The researchers then looked at markers of an immune response generated by the presence of a tumour. They found that the loss of FAP-positive stromal cells arrested the growth of tumours that had induced an immune response but not of tumours that had not.
The researchers then looked at the tumour tissue. They found that growth arrest was associated with a 60% decrease in the number of viable cells (both cancer and stromal cells) per gram of tumour. The researchers found that the tumour cells contained the proteins TNFα and IFNγ, two inflammatory proteins that may be involved in causing cell death. If mice were given antibodies that neutralised the effects of these proteins, the depletion of FAP positive cells had a reduced effect upon the arrest of tumour growth.
How did the researchers interpret the results?
The researchers said that FAP-expressing cells play a functional role in the “immune-suppressive component of the tumour microenvironment”.
They suggested that one of the normal roles that FAP-positive stromal cells may have is to protect tissue from immune responses, however in the case of tumours this may be “catastrophically inappropriate”. They suggest that interfering with the mechanisms underlying the suppression of the immune response by the stromal cells may complement current cancer immunotherapy.

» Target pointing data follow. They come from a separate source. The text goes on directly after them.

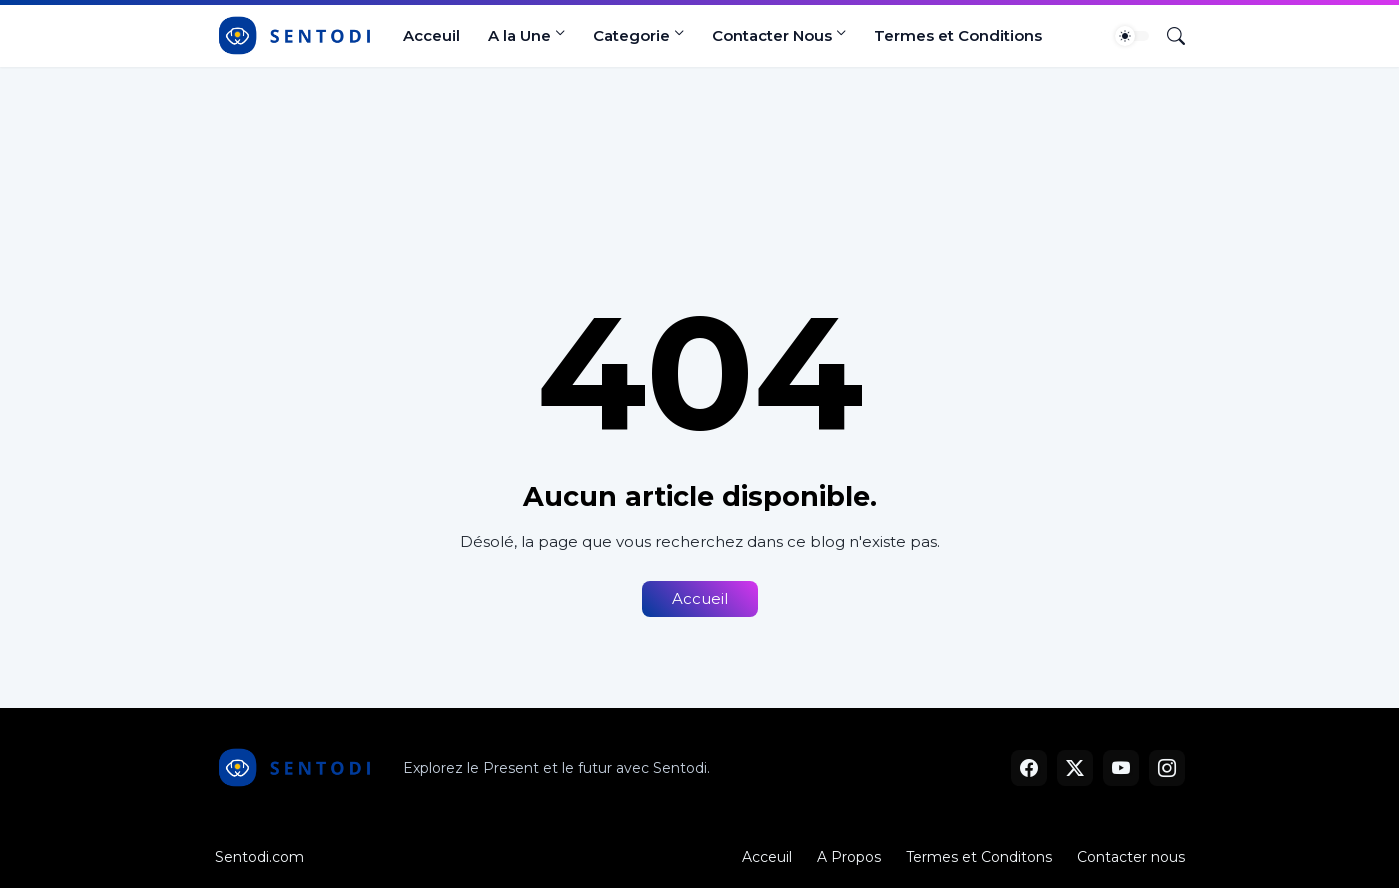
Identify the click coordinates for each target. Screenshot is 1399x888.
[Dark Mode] (1132, 36)
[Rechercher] (1168, 36)
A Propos (849, 857)
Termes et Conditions (958, 35)
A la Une (519, 35)
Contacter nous (1131, 857)
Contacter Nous (772, 35)
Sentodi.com (259, 857)
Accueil (700, 598)
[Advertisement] (699, 142)
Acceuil (431, 35)
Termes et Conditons (979, 857)
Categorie (631, 35)
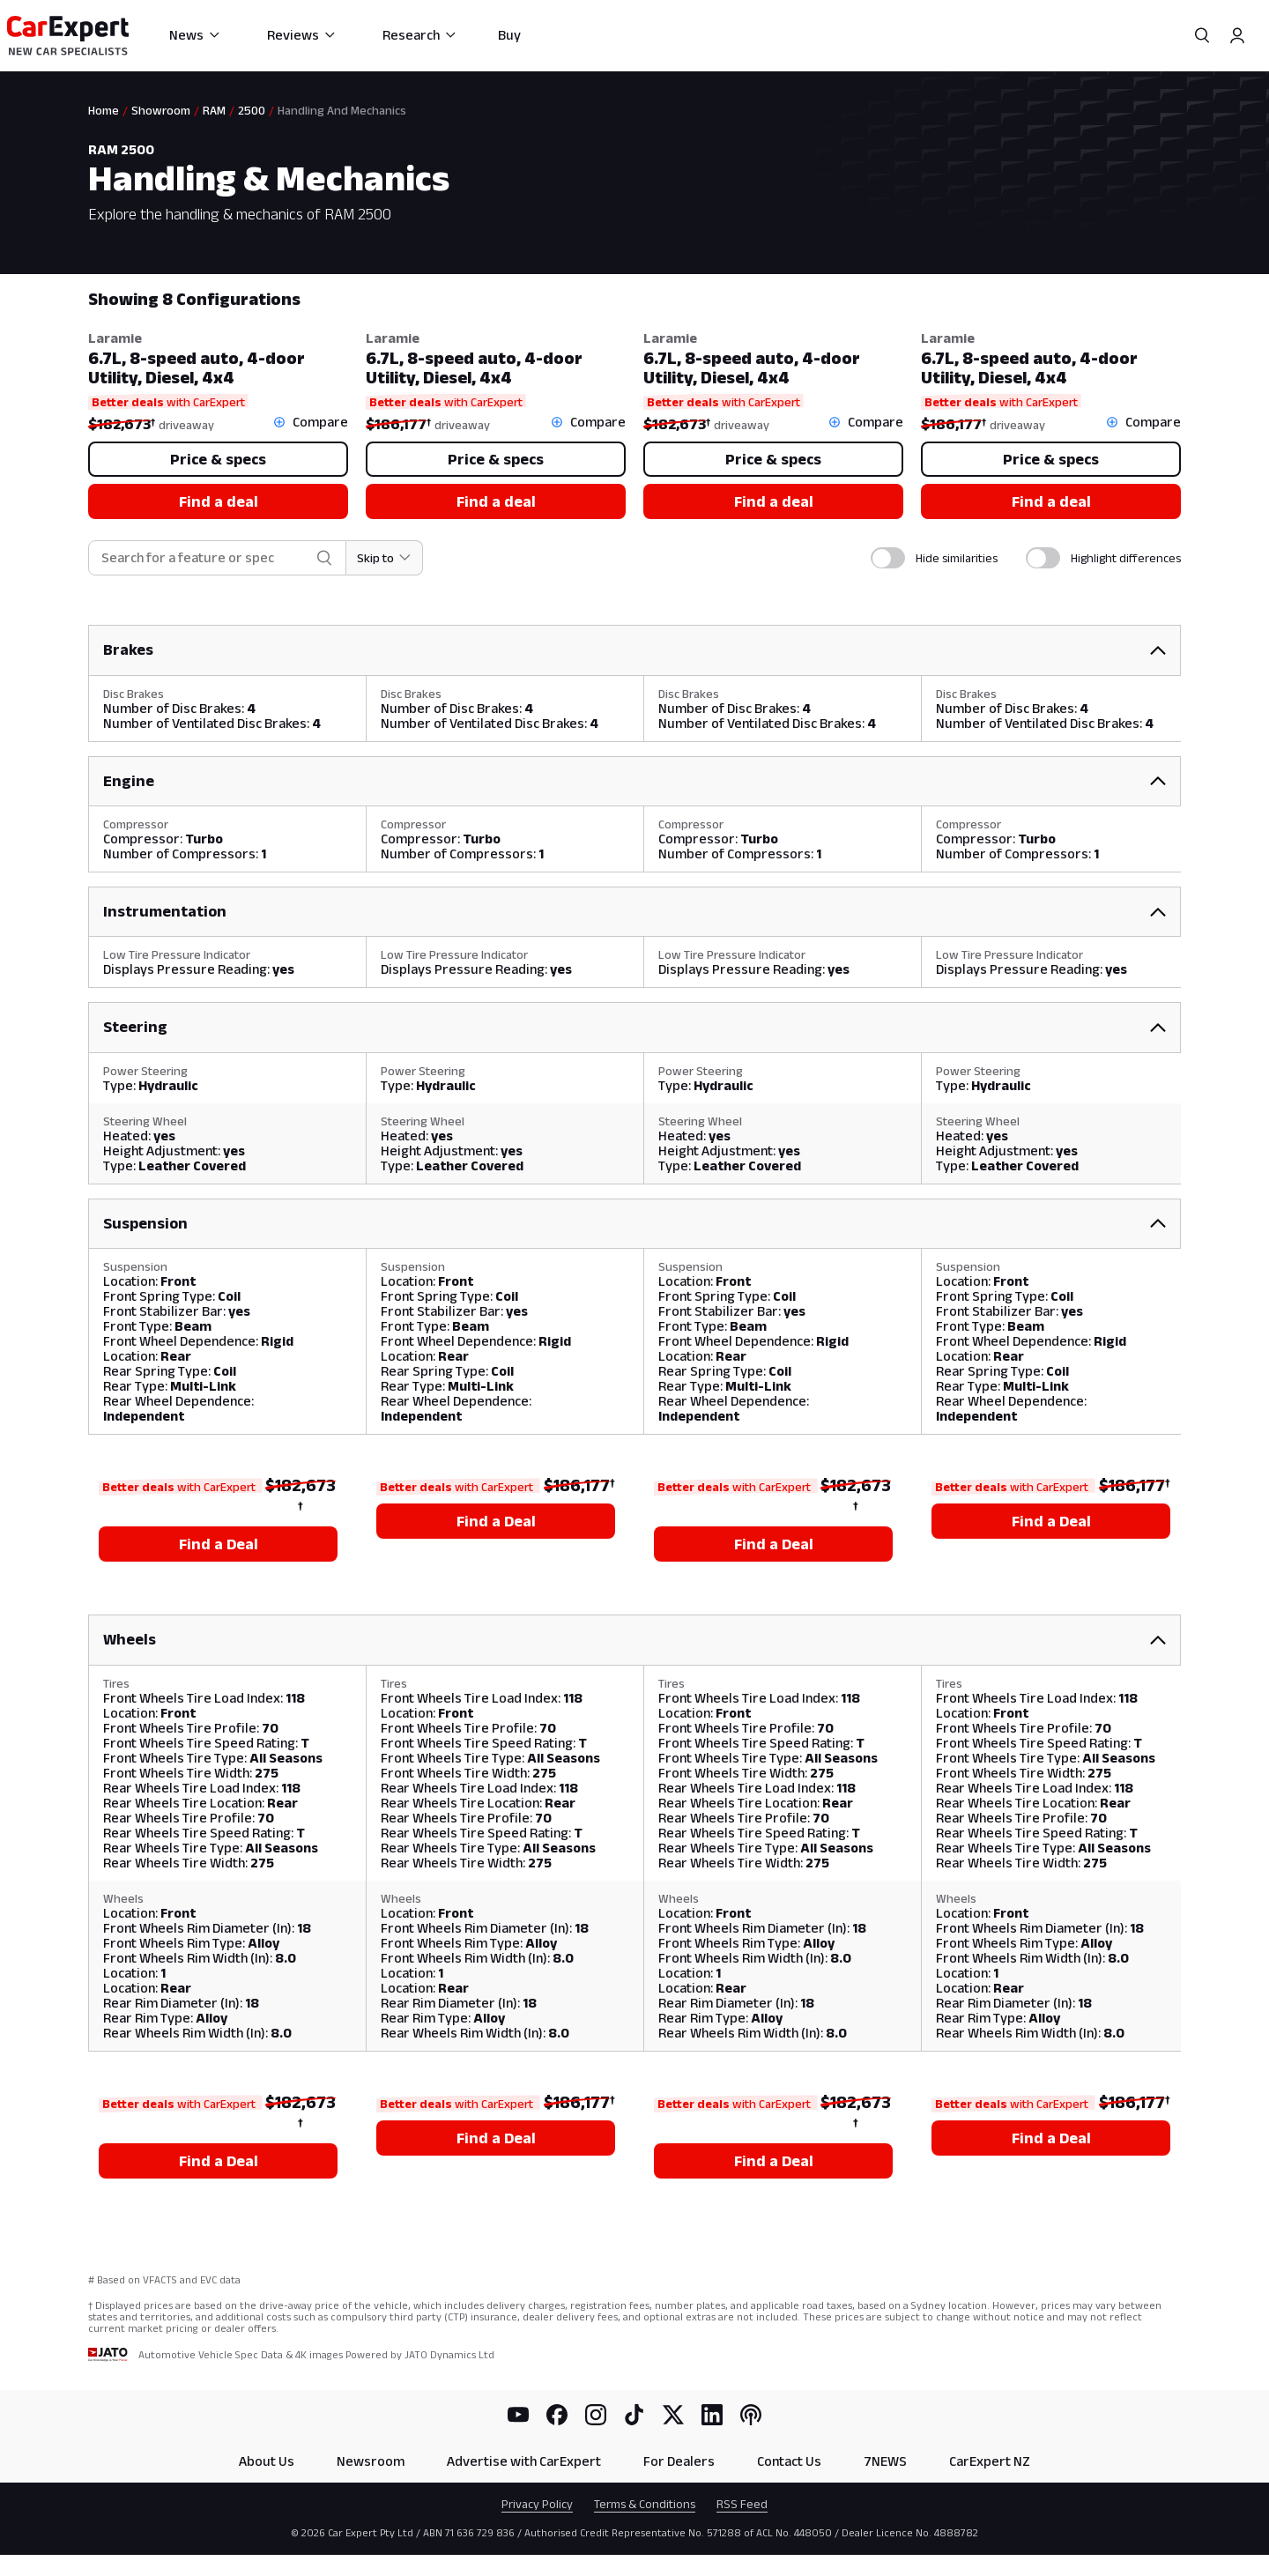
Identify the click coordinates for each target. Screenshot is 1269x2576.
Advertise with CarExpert (524, 2461)
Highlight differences (1126, 558)
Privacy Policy (537, 2504)
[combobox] (205, 558)
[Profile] (1237, 35)
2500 (251, 110)
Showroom (160, 110)
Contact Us (789, 2461)
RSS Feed (742, 2504)
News (195, 34)
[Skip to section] (384, 557)
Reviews (302, 34)
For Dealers (679, 2461)
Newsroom (370, 2461)
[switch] (888, 557)
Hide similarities (957, 558)
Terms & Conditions (644, 2504)
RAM (214, 110)
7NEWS (885, 2461)
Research (419, 34)
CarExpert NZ (989, 2461)
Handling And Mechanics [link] (342, 110)
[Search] (1202, 35)
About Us (266, 2461)
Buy (509, 34)
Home (103, 110)
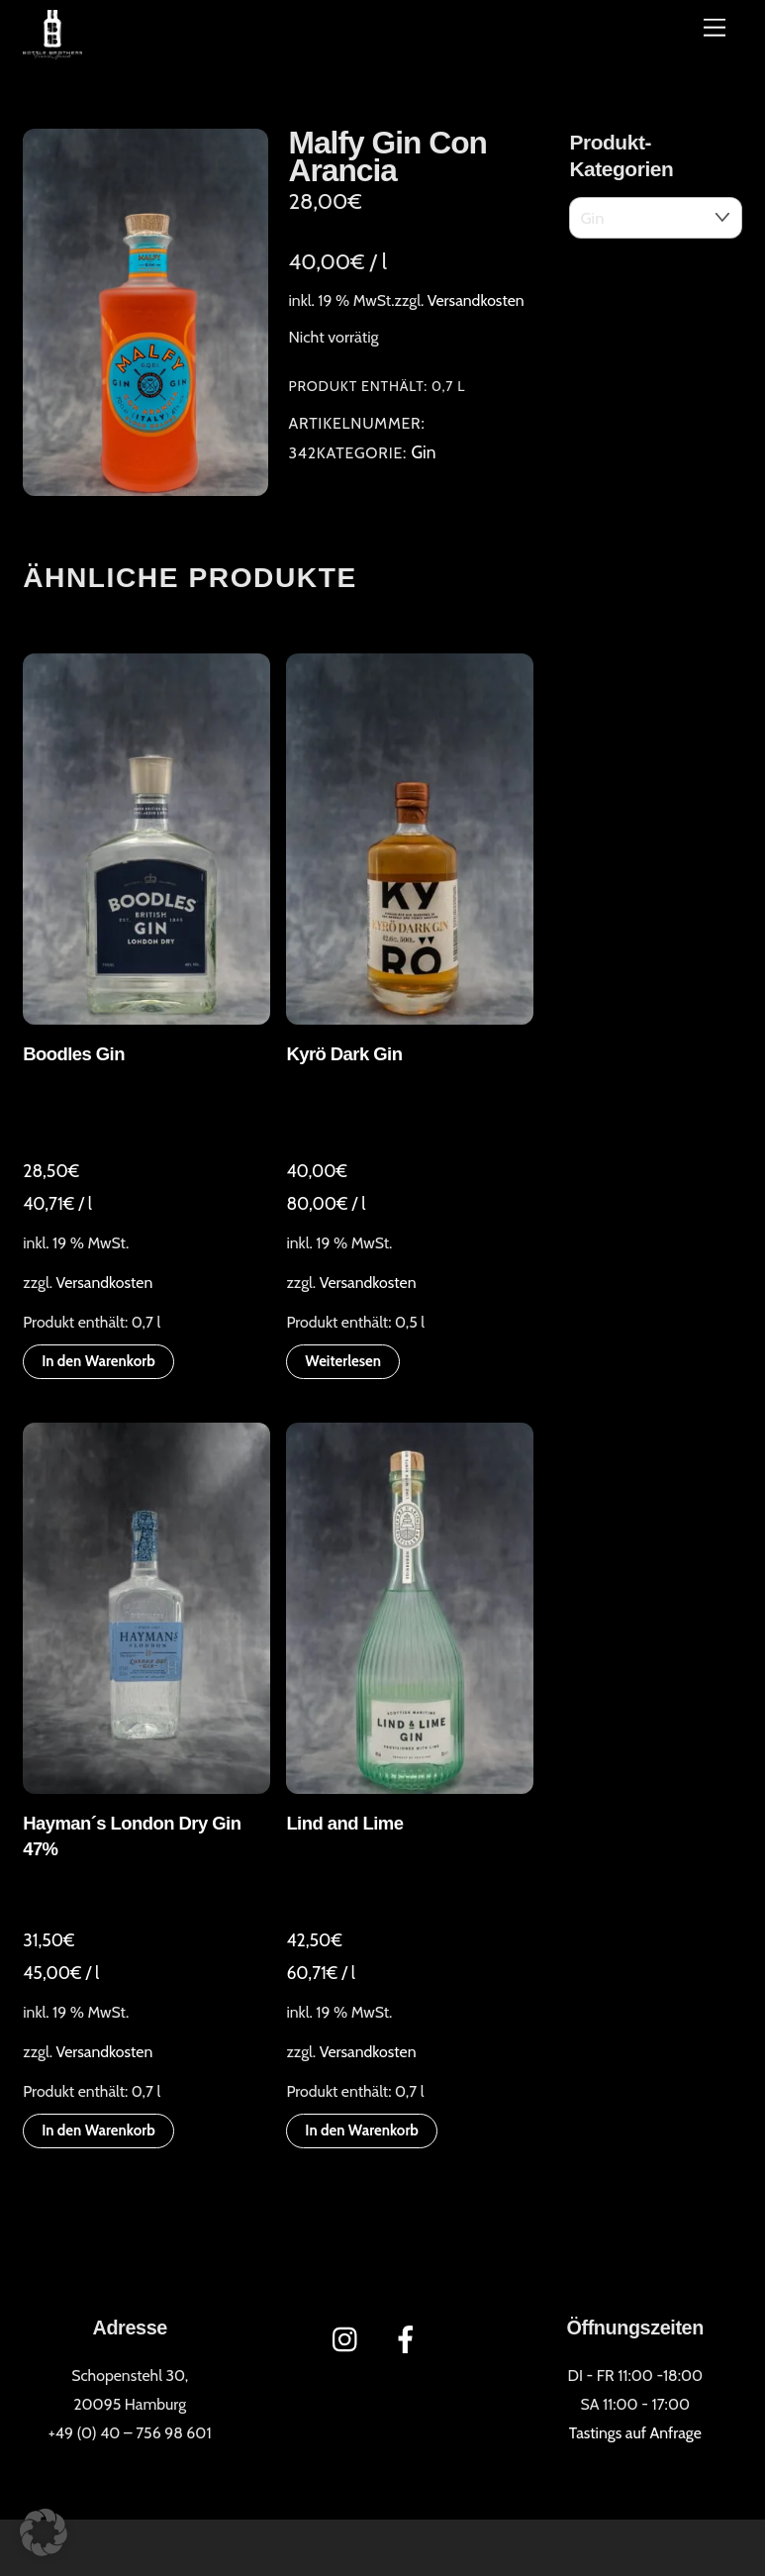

This was well conducted basic research that furthers the understanding of how cells interact in a tumour. Vaccine therapies are already used in the prevention of some cancers such as cervical cancer, but this study highlights one mechanism that may currently prevent the effectiveness in immunotherapy for developed tumours.
In the long-term it may lead to new drug targets being investigated and promote vaccine-based therapies as an option in cancer treatment. However, while this research in genetically modified mice provides a good starting point for future studies, at the moment it has limited immediate direct relevance to human therapies.